World J Gastroenterol. Oct 28, 2022; 28(40): 5784-5800
Published online Oct 28, 2022. doi: 10.3748/wjg.v28.i40.5784
Figure 1
Figure 1 Crosstalk among immune cells and cytokines in hepatitis B virus infection. The complex interactions among immune cells and cytokines in chronic hepatitis B are shown. Hepatitis B virus (HBV)-specific CD8+ T-cells are activated by monocytes and CD4+ T-cells, followed by recruitment and activation of macrophages by active CD8+ T-cells. The activation of natural killer (NK) T-cells is induced by Kupffer cells, which activate NK cells and hepatic stellate cells (HSCs). Suppressive Tregs, Bregs and Kupffer cells induce the functional impairment of CD8+ T cells, CD4+ T-cells and NK cells. Moreover, Treg cells, Kupffer cells and myeloid-derived suppressor cells can lead to the exhaustion of CD8+ T-cells and NK cells. Inflammatory and inhibitory cytokines, including Monocyte chemoattractant protein-1, tumor necrosis factor-α, interferon-γ, interleukin (IL)-4, IL-6, IL-12, IL-13, IL-17, IL-10, and transforming growth factor-β, are involved in the crosstalk among immune cells. The activation of HSCs in sinusoids is induced by a complement protein such as C5a. Finally, decreasing epigenetic modification and function of HBV-specific CD8+ T-cells inhibits the immune control of HBV. PD-1: Programmed death 1; CTLA-4: Cytotoxic T-lymphocyte antigen-4; IL: Interleukin; TNF-α: Tumor necrosis factor-α; TGF-β: Transforming growth factor β; IFN-γ: Interferon-γ; HSC: Hepatic stellate cell; MDSC: Myeloid-derived suppressor cells; NK: Natural killer.
Figure 2
Figure 2 Mechanism of immune escape in antigen-presenting cell/hepatitis B virus special T-cell.

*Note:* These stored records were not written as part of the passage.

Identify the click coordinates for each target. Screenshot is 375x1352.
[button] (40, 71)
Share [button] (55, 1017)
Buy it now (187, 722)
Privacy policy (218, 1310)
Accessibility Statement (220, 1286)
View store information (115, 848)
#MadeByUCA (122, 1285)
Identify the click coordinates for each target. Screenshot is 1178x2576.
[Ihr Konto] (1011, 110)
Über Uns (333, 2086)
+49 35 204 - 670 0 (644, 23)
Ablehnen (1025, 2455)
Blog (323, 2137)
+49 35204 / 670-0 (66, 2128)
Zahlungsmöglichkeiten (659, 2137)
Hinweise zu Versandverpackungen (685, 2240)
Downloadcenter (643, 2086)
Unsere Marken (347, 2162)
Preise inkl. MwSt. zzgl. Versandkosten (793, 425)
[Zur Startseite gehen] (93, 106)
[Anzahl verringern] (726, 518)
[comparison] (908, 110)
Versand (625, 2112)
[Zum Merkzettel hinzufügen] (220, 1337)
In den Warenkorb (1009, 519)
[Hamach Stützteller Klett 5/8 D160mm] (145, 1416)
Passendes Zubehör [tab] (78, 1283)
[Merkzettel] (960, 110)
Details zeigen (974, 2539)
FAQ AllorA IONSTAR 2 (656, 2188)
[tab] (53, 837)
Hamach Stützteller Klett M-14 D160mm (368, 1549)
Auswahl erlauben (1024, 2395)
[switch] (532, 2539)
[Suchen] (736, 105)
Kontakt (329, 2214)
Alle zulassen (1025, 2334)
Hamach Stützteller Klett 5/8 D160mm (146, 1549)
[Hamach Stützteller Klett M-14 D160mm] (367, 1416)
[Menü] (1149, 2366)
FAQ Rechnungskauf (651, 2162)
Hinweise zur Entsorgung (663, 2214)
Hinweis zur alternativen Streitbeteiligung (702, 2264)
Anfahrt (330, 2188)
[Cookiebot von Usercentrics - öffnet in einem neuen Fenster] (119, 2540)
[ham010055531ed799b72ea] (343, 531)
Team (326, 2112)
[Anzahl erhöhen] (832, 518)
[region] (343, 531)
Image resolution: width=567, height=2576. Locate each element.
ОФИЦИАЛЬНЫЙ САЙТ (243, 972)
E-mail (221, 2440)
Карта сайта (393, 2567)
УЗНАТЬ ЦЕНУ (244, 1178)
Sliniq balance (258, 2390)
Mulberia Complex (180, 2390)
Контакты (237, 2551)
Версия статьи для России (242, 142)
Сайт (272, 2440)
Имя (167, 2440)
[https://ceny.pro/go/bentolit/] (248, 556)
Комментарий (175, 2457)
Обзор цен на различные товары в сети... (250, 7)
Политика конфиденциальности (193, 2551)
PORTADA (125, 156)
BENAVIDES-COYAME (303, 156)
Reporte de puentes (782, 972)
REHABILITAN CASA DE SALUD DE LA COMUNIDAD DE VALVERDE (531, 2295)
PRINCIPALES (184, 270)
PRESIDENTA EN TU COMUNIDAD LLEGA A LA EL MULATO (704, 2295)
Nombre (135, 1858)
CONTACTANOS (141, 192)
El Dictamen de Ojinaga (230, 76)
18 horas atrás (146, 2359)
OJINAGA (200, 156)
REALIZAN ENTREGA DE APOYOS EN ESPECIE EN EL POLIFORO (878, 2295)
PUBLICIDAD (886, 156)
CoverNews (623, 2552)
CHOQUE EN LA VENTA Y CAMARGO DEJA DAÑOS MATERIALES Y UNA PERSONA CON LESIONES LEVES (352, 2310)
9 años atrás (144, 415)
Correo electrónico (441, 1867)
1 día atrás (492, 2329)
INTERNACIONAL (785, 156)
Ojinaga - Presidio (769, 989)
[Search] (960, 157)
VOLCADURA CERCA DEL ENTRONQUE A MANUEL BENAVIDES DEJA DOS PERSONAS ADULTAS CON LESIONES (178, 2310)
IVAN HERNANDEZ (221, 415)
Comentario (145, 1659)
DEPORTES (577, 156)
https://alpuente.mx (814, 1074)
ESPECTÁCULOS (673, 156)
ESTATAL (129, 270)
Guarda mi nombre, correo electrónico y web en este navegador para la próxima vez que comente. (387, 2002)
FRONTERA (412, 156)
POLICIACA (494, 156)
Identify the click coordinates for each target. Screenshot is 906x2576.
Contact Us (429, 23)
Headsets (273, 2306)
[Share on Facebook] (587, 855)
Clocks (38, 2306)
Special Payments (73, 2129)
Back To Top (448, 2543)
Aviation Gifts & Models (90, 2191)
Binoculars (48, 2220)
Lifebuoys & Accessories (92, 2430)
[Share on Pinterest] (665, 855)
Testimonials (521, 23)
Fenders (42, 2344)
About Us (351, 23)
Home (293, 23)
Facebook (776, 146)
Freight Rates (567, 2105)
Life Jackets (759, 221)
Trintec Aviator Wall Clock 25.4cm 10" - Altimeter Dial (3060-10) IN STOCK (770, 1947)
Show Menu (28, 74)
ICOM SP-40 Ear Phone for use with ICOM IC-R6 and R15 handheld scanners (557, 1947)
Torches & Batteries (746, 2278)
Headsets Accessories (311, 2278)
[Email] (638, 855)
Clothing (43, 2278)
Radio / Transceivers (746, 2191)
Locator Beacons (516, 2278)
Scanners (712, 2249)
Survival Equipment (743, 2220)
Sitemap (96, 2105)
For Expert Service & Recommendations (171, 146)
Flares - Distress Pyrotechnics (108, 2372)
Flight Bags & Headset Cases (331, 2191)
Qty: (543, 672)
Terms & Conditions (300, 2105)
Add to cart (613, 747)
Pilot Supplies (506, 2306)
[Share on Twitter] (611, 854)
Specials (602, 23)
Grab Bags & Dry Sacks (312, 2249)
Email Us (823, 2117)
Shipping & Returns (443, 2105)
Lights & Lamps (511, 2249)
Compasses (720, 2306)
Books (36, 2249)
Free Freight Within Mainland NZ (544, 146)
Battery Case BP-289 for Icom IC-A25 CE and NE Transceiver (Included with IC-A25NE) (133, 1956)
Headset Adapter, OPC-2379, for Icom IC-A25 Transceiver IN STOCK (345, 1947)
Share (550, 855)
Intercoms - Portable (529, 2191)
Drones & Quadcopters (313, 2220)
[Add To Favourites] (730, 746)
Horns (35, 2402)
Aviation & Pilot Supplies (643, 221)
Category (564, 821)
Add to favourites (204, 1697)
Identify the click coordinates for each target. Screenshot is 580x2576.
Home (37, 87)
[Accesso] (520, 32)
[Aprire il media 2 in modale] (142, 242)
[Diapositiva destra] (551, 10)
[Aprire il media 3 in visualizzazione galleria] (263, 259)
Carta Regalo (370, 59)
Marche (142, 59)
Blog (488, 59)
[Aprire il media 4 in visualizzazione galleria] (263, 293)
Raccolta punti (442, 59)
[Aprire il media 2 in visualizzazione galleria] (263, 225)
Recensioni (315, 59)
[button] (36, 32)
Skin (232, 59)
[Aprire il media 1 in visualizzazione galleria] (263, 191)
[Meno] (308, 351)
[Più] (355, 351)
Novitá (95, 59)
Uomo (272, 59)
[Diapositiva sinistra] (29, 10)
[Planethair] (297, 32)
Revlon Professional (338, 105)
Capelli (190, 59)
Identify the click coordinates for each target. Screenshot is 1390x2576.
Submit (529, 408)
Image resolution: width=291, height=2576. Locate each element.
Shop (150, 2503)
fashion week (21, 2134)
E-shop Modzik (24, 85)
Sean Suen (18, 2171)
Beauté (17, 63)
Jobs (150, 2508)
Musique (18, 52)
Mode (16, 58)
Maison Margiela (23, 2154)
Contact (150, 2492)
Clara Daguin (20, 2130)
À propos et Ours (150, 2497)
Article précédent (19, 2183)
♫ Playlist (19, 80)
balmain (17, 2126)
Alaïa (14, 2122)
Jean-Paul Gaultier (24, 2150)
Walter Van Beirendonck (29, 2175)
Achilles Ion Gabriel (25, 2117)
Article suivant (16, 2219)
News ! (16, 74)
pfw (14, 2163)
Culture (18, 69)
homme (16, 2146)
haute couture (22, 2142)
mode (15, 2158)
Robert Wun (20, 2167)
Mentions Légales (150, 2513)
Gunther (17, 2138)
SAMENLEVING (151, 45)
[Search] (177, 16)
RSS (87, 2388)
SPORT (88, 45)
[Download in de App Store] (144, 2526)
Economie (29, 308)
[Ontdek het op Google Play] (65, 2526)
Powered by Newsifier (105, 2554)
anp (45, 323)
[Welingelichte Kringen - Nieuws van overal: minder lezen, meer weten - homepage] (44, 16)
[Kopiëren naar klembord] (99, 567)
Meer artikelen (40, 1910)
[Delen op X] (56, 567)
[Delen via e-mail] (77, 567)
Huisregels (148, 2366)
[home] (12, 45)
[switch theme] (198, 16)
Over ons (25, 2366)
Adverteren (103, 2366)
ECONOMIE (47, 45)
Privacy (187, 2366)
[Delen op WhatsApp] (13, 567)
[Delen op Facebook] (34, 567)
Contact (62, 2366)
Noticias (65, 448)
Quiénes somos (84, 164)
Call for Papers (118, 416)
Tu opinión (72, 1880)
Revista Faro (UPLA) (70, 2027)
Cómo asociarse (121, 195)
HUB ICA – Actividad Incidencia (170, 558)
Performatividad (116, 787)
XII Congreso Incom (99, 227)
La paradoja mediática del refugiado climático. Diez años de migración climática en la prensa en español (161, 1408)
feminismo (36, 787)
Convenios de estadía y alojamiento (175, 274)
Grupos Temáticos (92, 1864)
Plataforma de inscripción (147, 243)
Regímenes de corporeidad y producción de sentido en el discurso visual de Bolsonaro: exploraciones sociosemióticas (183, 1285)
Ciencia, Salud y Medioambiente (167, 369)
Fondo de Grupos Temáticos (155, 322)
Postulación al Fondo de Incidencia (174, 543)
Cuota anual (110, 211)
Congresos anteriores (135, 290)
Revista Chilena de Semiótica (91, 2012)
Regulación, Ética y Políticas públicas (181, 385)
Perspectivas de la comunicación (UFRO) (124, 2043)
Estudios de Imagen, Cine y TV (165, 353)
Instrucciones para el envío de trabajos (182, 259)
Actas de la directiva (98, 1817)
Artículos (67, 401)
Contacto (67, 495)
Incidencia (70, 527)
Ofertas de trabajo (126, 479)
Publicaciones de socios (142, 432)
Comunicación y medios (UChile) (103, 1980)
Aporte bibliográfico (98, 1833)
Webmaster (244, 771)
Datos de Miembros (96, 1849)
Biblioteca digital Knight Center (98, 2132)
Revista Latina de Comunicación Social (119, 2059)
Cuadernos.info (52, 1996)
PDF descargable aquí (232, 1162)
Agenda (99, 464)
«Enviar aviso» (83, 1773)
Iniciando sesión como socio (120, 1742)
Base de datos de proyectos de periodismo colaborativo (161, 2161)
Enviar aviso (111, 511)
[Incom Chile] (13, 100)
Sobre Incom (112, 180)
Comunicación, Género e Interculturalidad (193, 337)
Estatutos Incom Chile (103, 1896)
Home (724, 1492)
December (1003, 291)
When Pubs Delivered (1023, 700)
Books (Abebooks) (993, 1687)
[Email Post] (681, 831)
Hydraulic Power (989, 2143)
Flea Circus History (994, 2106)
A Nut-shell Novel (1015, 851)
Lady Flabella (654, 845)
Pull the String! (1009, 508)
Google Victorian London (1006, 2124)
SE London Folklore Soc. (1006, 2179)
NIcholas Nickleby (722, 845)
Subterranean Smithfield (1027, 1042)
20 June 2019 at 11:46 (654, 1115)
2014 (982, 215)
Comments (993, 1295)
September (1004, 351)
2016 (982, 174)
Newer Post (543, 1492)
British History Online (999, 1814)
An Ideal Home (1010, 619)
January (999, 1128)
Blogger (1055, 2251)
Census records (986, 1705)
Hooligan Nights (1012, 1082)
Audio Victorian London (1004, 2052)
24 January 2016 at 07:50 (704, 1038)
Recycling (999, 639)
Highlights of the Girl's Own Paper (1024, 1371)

Hepatitis B virus (HBV)-infected hepatocytes produce various HBV antigens that are swallowed and digested by antigen-presenting cells (APCs), producing HBV peptide/human leukocyte antigen (HLA) complexes. Antigen processing escape mutants, down-regulating HLA expression and mutation of HLA binding residues may appear in APCs. The HBV peptide/HLA complexes are transferred to the surface of APC and make contact with T-cell receptor (TCR) on the surface of CD8+ T-cells. Masking HLA/TCT binding residues with N-linked glycosylation and mutation of TCR binding residues influences TCR affinity/avidity, leading to CD8+ T-cell stimulation or inhibition. The square icon displays: (1) Increase in viral antigen; (2) Antigen processing escape mutants; (3) Down-regulation of HLA expression; (4) Mutation of HLA binding residues; (5) Masking of HLA/TCT binging residues with N-linked glycosylation; (6) Mutation of TCR binding residues; (7) Stimulation induced by cytokine production and cytolytic activity; and (8) Inhibition caused by exhaustion, anergy and tolerance. HBV: Hepatitis B virus; TCR: T-cell receptor; HLA: Human leukocyte antigen.
Figure 3
Figure 3 Interplay between hepatitis B virus-specific immune control, hepatitis B virus components, and negative feedback regulation in immunity and host genes. HBV: Hepatitis B virus.
Figure 4
Figure 4 Interferon-α retreatment improves the efficacy of hepatitis B virus-specific immune control. Interferon-α (IFN-α) retreatment can lead to various treatment outcomes, namely no response, hepatitis B virus (HBV) decline, partial cure and functional cure. Multiple frequencies of IFN-α treatment can potentially restore specific immune control to HBV infection and simultaneously increase the rate of partial cure and functional cure. A: Exhausted immune control to HBV before IFN-α therapy (Baseline); B: Without HBV decline following IFN-α therapy; C: HBV decline; D: Partial cure; E: Functional cure. CHB: Chronic hepatitis B.